Please retype the part of the records that opens with the line containing "The width and" and closes with the line containing "(x=142, y=221)", keeping every line exactly the same and leaving the pictures out of your answer.

-- begin ITEMS --

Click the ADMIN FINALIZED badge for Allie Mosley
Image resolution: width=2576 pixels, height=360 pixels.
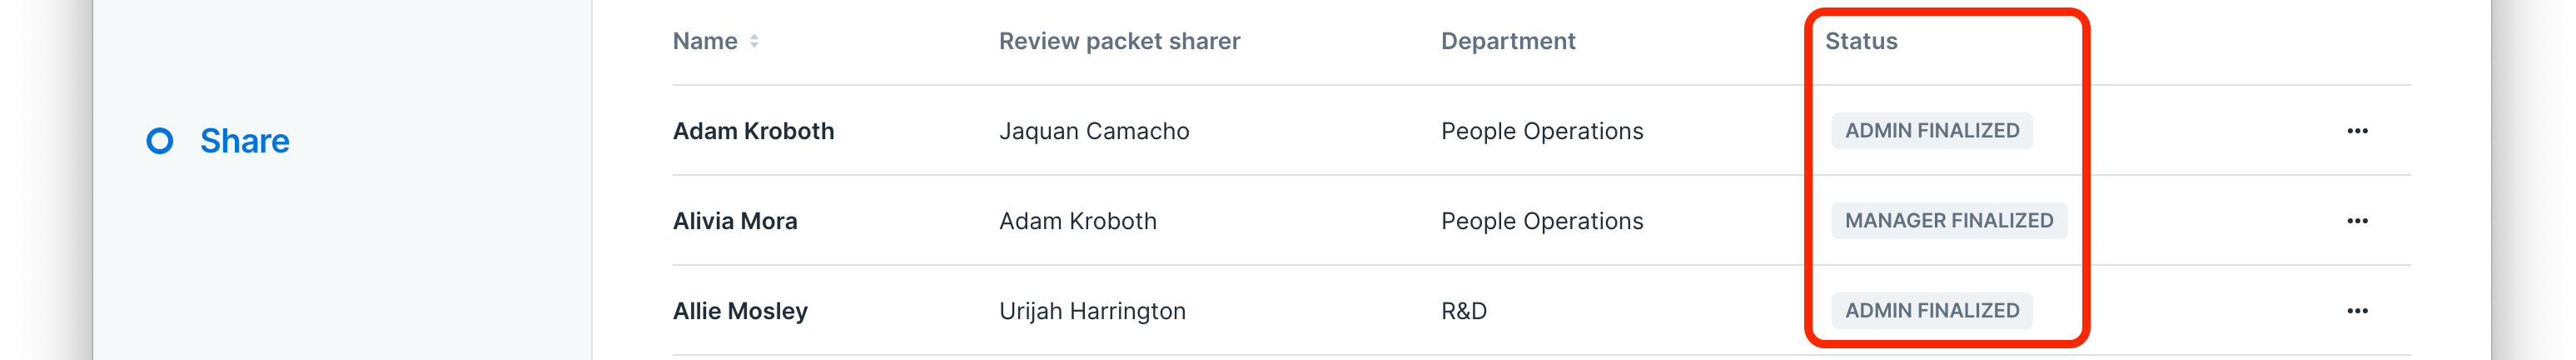[1932, 311]
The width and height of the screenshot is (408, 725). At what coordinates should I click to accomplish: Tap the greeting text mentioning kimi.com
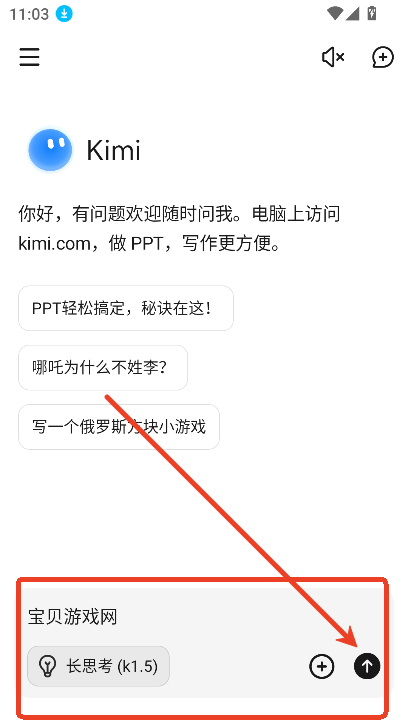tap(179, 228)
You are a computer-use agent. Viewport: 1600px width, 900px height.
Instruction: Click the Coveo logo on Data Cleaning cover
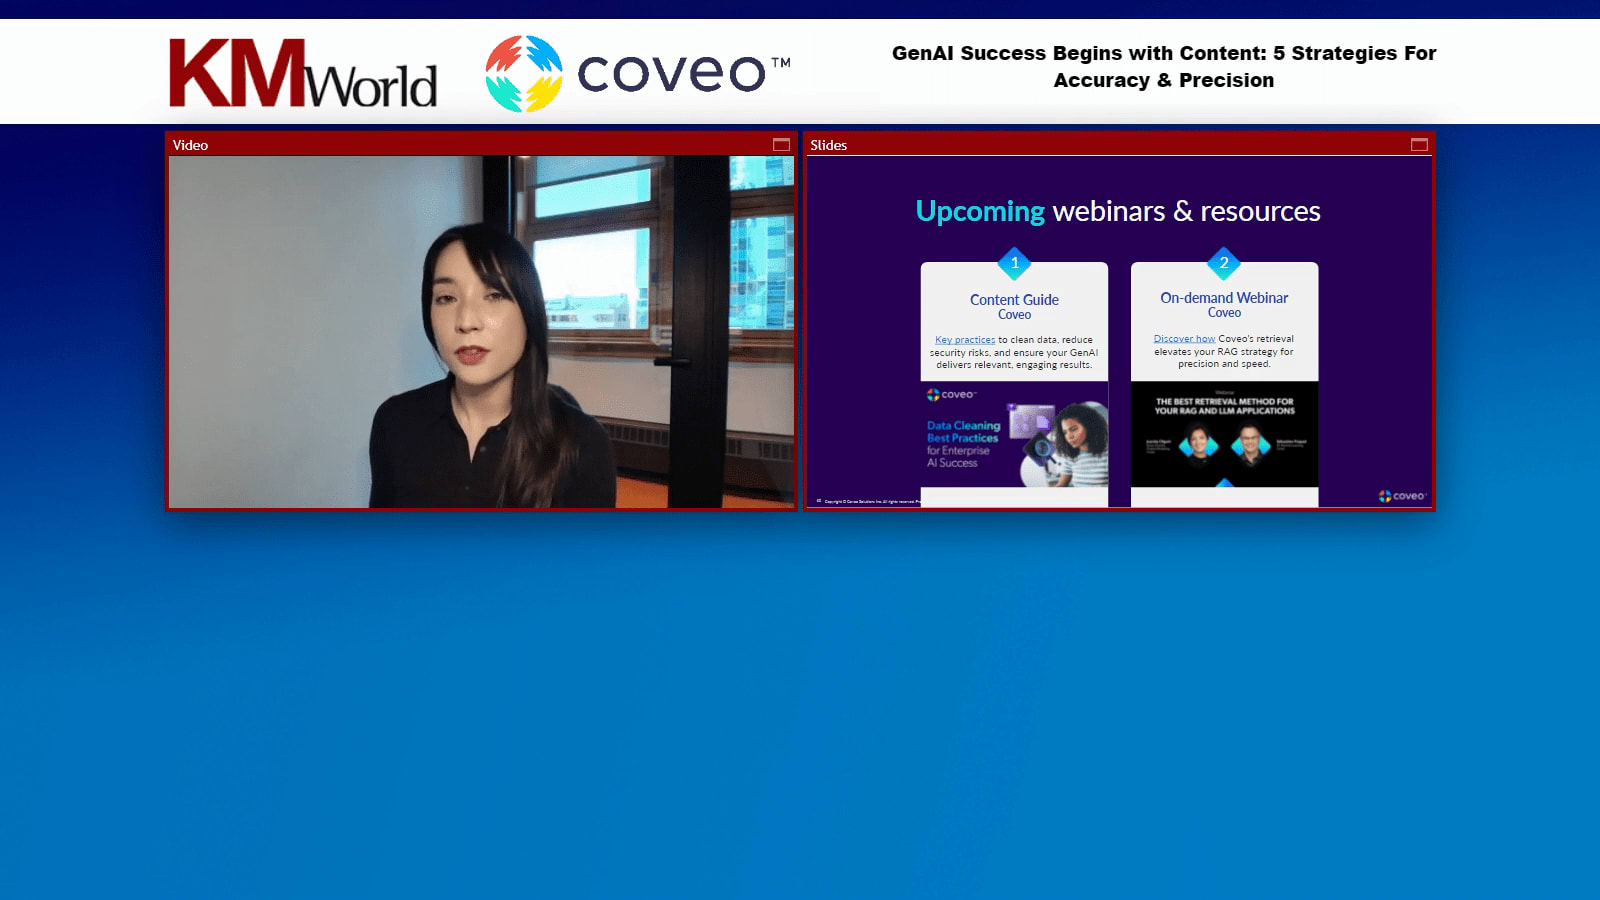(951, 395)
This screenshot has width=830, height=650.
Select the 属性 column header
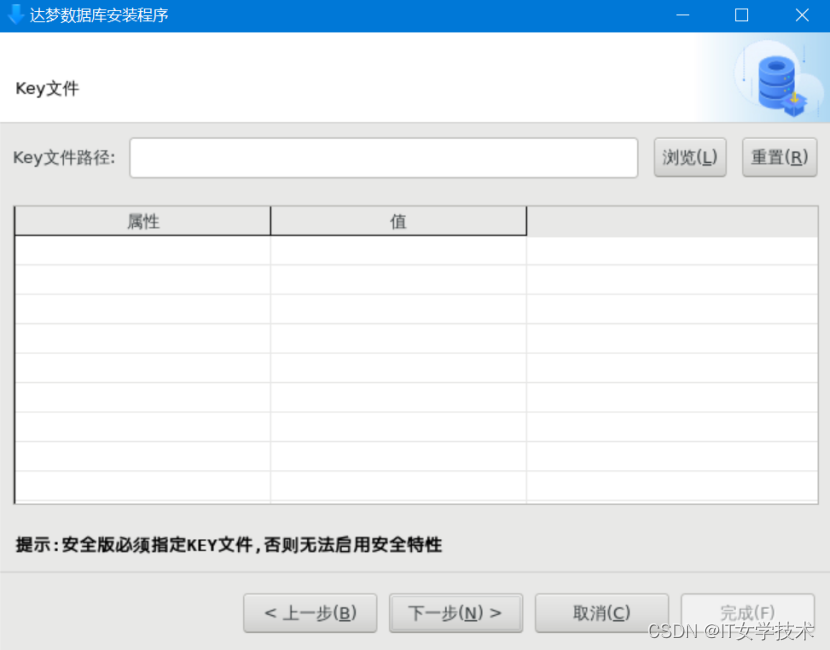(x=142, y=221)
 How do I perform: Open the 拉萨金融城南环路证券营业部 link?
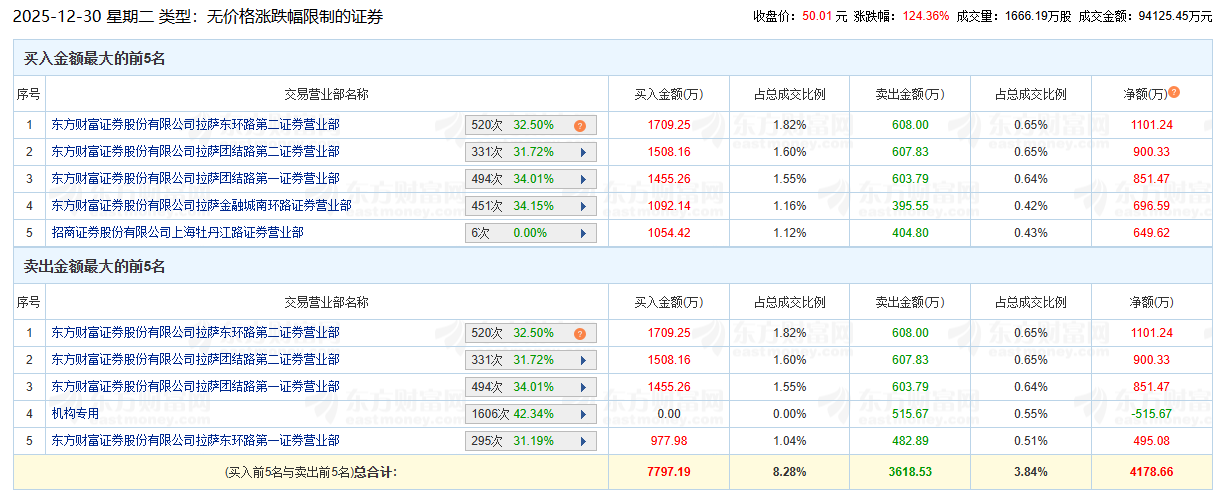(x=201, y=205)
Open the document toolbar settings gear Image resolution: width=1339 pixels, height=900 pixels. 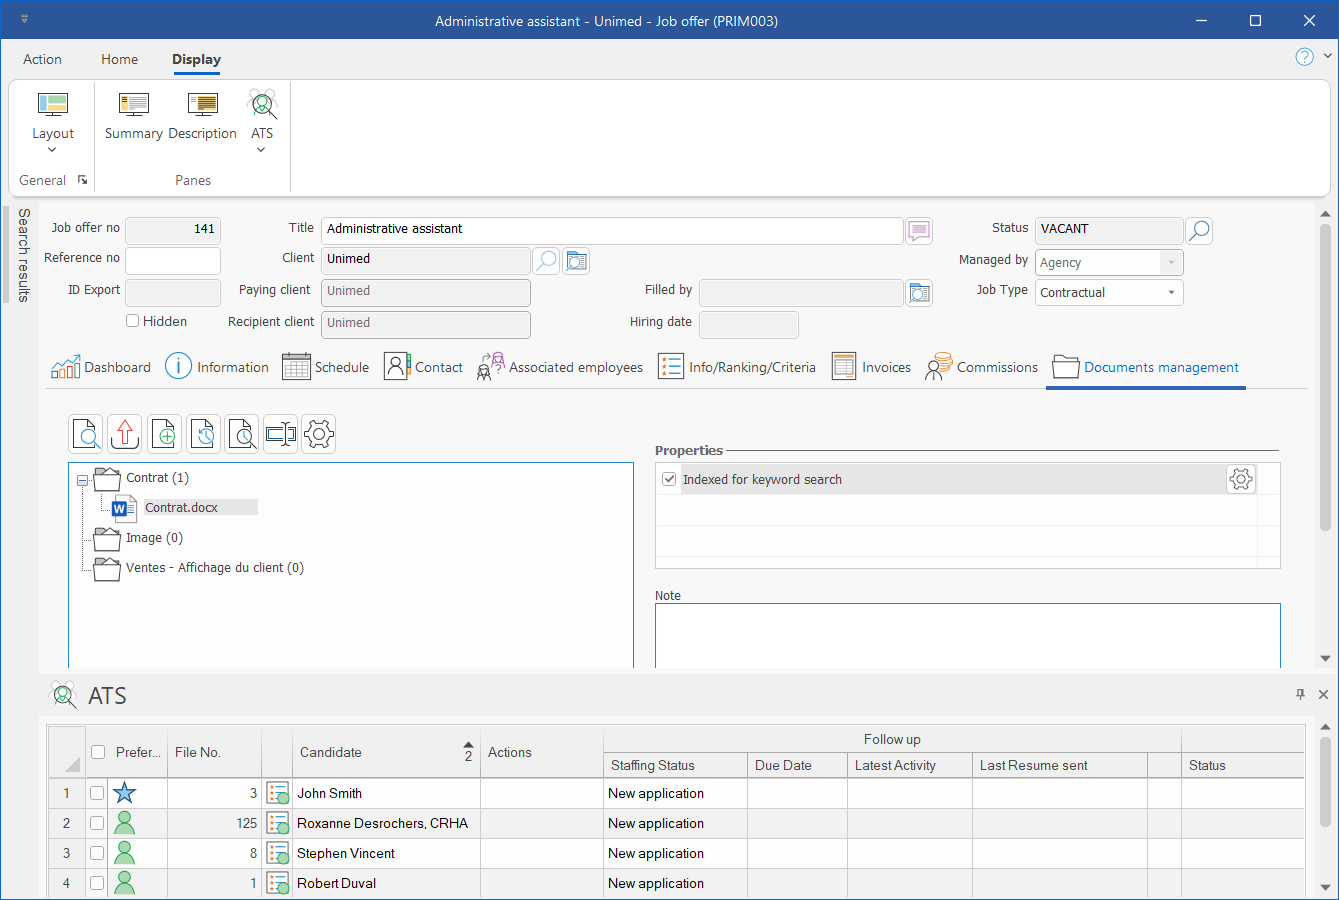pos(319,434)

-- end ITEMS --

* WRITTEN ANSWER:
The width and height of the screenshot is (408, 725). At what coordinates should I click to accomplish: Tap the greeting text mentioning kimi.com
tap(179, 228)
You are a computer-use agent. Viewport: 1600px width, 900px height.
Instruction: Click the Coveo logo on Data Cleaning cover
(951, 395)
This screenshot has width=830, height=650.
Select the 属性 column header
(x=142, y=221)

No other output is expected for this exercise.